Wednesday, 7 January 2009

Brief Entry

Mike went into Shepton Mallet Hospital this morning. When I spoke to him early this afternoon he seemed drowsy but quite cheerful. By late afternoon he was starting to get a lot of pain, so he is just crossing his fingers to make sure that it is worth while. Thanks to everyone who sent good wishes.

The kittens had their second vaccination this evening. Romie was also due a vaccination so I took them all in together with Tilly so the vet could check her heart rate. The child vet thought they were all well, except Til of course, whose heart rate is still only 30 per minute.

It was a relief to find that it was a little warmer this afternoon. For quite a while now it has been a problem keeping any unfrozen water in the troughs and for the last couple of days the taps and hoses in the barn have all been frozen, which is a double inconvenience because my washing machine is in the barn and we also put up the dogs' food over there and have a sink to wash up their dishes etc: The taps started to run a little this afternoon and we are hoping that if the weather continues to improve we can get back to normal. It is surprising how much we miss mod cons when they are suddenly unavailable.

I have been taking buckets out into the top paddocks because the water troughs have been permanently frozen. The only trouble is that the buckets of water get frozen too so we then have a problem emptying them to refill them again. There is a spring-fed stream in the bottom fields so animals grazing there have no problem with water.

David and jane are coming down tomorrow evening to help me cut alpaca toe nails and administer Vitamin D injections to help them through the winter.

Let,s hope it is not too cold. Even working in the barn it can be very chilly on a bad day.

Monday, 5 January 2009

Monday 5 January

Well everything should be back to normal now. Because every day is much the same for us, we tend to forget about holidays and so on several occasions we have phoned or tried to order to find that the company is closed until 5th January.

We ordered some alf alfa before Christmas and Mole Avon phoned on Friday to say that it had arrived. I went to collect it on Saturday and the young warehouseman managed to squeeze all ten bags in to the 4 x 4 even though we have 4 dog cages in the rear. I had told him that ours was specially ordered and that I was expecting a different make, but he had not listened and so had to find an expert who found the right stuff and unload and reload. When I ordered it originally they said that only one company supplied alf alfa without molassis so I was keen to have the right stuff. It emerged, however, that they do actually stock alf alfa with oil and I did not have to place a special order in the first place!!

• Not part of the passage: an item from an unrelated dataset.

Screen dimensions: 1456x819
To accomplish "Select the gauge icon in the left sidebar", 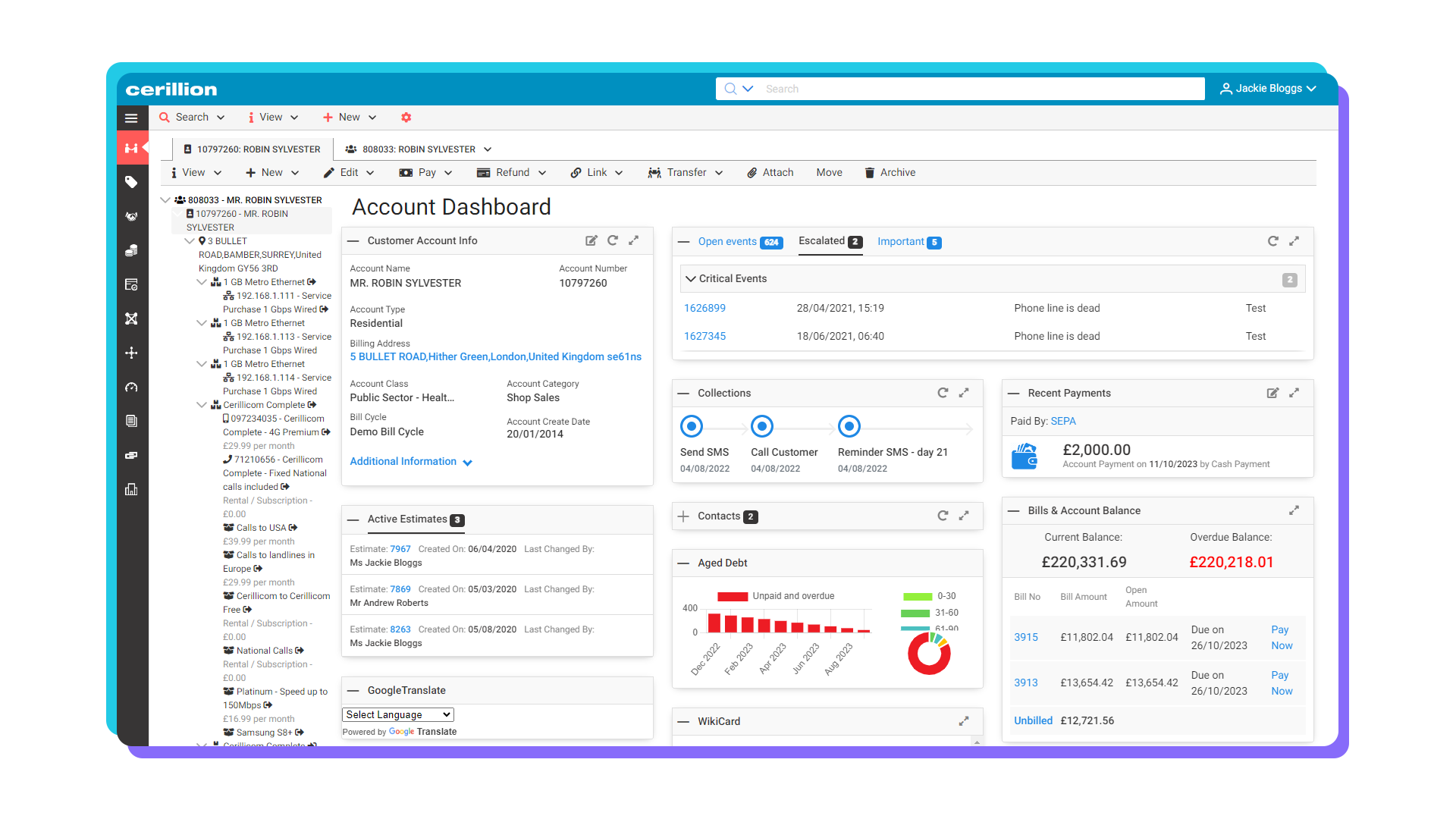I will point(131,387).
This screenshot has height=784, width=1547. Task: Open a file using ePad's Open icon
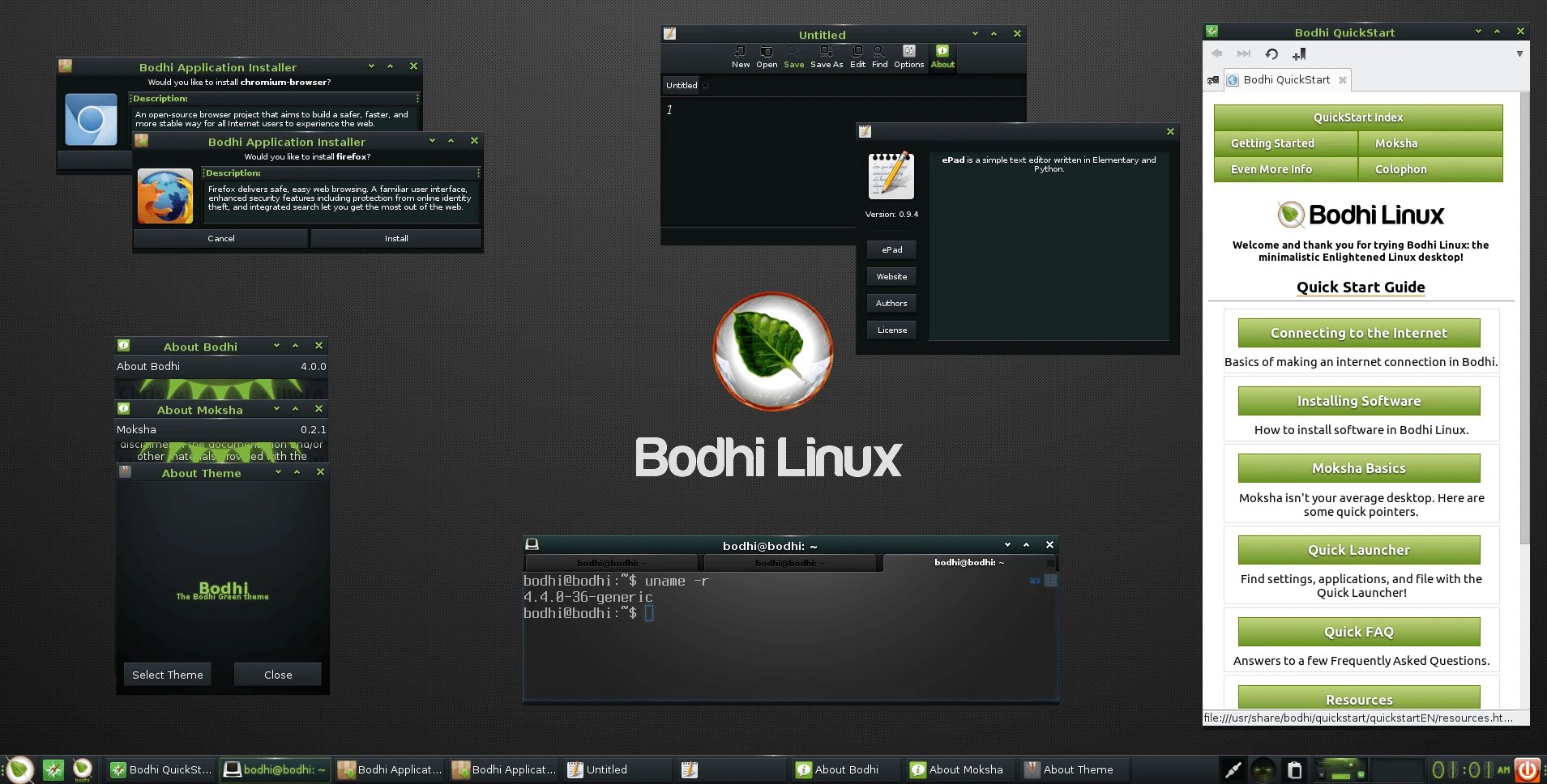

I think next time we will order from our normal supplier and get it delivered on a pallet - much less complicated.

Ivan and Gill Hayward called in on Saturday. We have not them before but Ivan collected a stud male we imported. He transported ours and several other alpacas including some they had bought, ,from Paris the port of entry to the EU which saved us quite a bit in freight charges.

They have mostly black alpacas and amongst other things we chatted about fleece and the upshot is that they are going to be our first supplier of fleece as they do not use theirs at the moment. They are also keen to come to ours when we are shearing to see how we sort the fleece into grades.

Everything going well, although, of course, it is freezing cold and apparently set to continue so for the time being. This afternoon the sun came out which improved things a little, but it did not last for long.

David and family are coming down on Thursday and David will help me cut toe nails. {Alpacas< of course}. They certainly need doing.

Thursday, 1 January 2009


Happy New Year to our reader - or readers if there is more than one!!!

Freezing cold and just another day for us.

Looking forward to a great 2009. Hope you have one too.